It’s usually enough to:
Review the first 3–4 contacts
Confirm:
The tone feels right
CTAs are correct
Context is used appropriately
You can:
Edit individual emails directly
Save those edits—Skyp will send the edited version exactly as you see it
Regenerate sequences if you tweak prompts or context
This gives you the precision of hand-written outreach without doing it all from scratch.
8. Choose your sending account and schedule
Next, choose how and when the emails are sent.
Select the sending account (e.g. your primary email connected to Skyp).
Review the campaign settings before launch:
Sending days
Sending times
Start date relative to the conference
You might adjust this based on:
Time zones for the conference location
The seniority of your recipients (e.g. executives often shouldn’t get emails on Monday mornings)
For example:
Avoid Mondays for executive-heavy lists
Aim for mid-week, late-morning in the conference time zone
9. Decide on email tracking
Skyp gives you the option to enable email tracking (opens/clicks).

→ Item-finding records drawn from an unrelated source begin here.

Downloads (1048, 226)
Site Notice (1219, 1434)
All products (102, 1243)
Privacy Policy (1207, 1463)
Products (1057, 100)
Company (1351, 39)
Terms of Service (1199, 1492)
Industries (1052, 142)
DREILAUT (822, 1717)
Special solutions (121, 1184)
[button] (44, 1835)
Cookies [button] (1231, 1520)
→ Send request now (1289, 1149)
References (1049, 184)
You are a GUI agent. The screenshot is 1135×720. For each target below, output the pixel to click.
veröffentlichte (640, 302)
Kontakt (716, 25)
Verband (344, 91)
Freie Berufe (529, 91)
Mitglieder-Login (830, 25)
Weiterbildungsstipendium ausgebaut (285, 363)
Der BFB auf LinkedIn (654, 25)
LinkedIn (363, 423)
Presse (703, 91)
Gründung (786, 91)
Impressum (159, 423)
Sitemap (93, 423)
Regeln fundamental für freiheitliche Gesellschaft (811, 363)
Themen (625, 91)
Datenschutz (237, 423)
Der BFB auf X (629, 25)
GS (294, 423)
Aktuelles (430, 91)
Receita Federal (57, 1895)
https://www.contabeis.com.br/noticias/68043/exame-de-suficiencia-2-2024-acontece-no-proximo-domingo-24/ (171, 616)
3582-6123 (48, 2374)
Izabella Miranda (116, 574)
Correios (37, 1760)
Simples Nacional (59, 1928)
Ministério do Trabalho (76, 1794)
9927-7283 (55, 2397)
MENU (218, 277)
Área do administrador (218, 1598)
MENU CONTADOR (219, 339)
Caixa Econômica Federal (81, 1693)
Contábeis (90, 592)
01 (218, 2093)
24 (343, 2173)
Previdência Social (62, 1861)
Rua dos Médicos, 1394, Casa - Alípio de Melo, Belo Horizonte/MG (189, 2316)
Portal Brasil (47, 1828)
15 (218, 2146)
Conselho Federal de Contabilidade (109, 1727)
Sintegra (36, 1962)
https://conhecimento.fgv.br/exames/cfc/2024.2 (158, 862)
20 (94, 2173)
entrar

Default: Tracking is off because it can slightly reduce deliverability.
You can turn it on if:
You want to measure engagement more directly
Your list is small and highly targeted, and you’re comfortable with the trade-off
Decide based on your deliverability needs and risk appetite.
10. Launch the campaign
Once everything looks good:
Click Launch.
Skyp will:
Send the campaign according to your schedule
Use your CTAs and tone settings
Respect all the context you’ve configured
You now have a focused, speaker-specific campaign working in the background—warming up conversations, setting meetings, and turning one event into a pipeline of high-quality relationships.